Change is always happening all around us, but lately I feel like it is everywhere. As we started 2018, there were significant changes to tax laws that have not seen an overhaul since 1986, which was 32 years ago! A few things have changed since 1986, with one exception—the New England Patriots played in the Super Bowl that year too (they lost to the Chicago Bears), so I guess not everything has changed.
In addition to the changes in tax laws, significant changes to generally accepted accounting standards—such as the new revenue recognition model, lease accounting, and the implementation of the current expected credit loss model (CECL), which will become effective over the next several years—are upcoming. CECL will impact all financial institutions and significantly change the allowance for loan losses calculation. Then there is the more global issue of the continued emergence of FinTech companies and what impact they will have on traditional financial institutions.

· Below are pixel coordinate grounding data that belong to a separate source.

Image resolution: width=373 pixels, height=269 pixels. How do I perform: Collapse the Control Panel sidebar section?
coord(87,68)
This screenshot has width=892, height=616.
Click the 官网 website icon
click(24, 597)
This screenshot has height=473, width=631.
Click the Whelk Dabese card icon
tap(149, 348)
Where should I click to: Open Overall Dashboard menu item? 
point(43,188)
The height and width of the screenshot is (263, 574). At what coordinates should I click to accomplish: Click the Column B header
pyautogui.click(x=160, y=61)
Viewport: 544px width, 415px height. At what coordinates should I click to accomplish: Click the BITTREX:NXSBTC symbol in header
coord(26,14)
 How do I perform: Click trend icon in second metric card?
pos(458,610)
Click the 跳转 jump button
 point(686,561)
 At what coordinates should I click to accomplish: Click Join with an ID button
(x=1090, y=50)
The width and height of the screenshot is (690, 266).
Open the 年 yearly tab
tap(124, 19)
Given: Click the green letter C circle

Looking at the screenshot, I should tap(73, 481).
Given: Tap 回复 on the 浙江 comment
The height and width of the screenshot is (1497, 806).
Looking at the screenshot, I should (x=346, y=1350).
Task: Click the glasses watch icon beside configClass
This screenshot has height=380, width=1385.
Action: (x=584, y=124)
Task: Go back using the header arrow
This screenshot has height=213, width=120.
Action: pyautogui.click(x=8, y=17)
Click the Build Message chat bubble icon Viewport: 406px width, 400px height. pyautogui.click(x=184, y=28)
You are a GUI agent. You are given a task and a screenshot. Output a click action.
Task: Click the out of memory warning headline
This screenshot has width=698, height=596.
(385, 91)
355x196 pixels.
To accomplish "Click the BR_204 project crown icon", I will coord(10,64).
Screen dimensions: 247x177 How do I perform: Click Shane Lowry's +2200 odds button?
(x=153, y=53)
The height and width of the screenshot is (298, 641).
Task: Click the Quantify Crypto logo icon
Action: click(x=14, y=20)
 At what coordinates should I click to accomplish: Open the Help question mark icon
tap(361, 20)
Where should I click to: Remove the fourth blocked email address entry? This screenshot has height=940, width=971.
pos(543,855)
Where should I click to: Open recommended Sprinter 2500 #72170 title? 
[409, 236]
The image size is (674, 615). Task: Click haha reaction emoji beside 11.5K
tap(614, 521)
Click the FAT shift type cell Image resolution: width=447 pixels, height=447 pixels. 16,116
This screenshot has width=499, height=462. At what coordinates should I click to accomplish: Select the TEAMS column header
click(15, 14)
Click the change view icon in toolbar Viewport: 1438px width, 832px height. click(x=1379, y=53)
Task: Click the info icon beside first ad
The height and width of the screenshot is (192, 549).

The timing of the new tax law did not give us much time to prepare in advance for the change, but as we move into 2018, Wipfli will continue to keep you informed through webinars and articles. CECL might have been easy to ignore when the standard was first released in 2016 and its implementation dates were off in the future, but implementation is inching closer each day, and given the scope of historical information that will be needed for the calculation, we recommend your bank’s management form a team to work toward a detailed implementation plan.
Change is everywhere, and it’s not going away. As always, your Wipfli relationship executive is available to help you navigate through these changes. In addition, we regularly offer webinars related to these topics. If you can’t attend a webinar, they are recorded and available on www.wipfli.com on the Insights page, or you can click here.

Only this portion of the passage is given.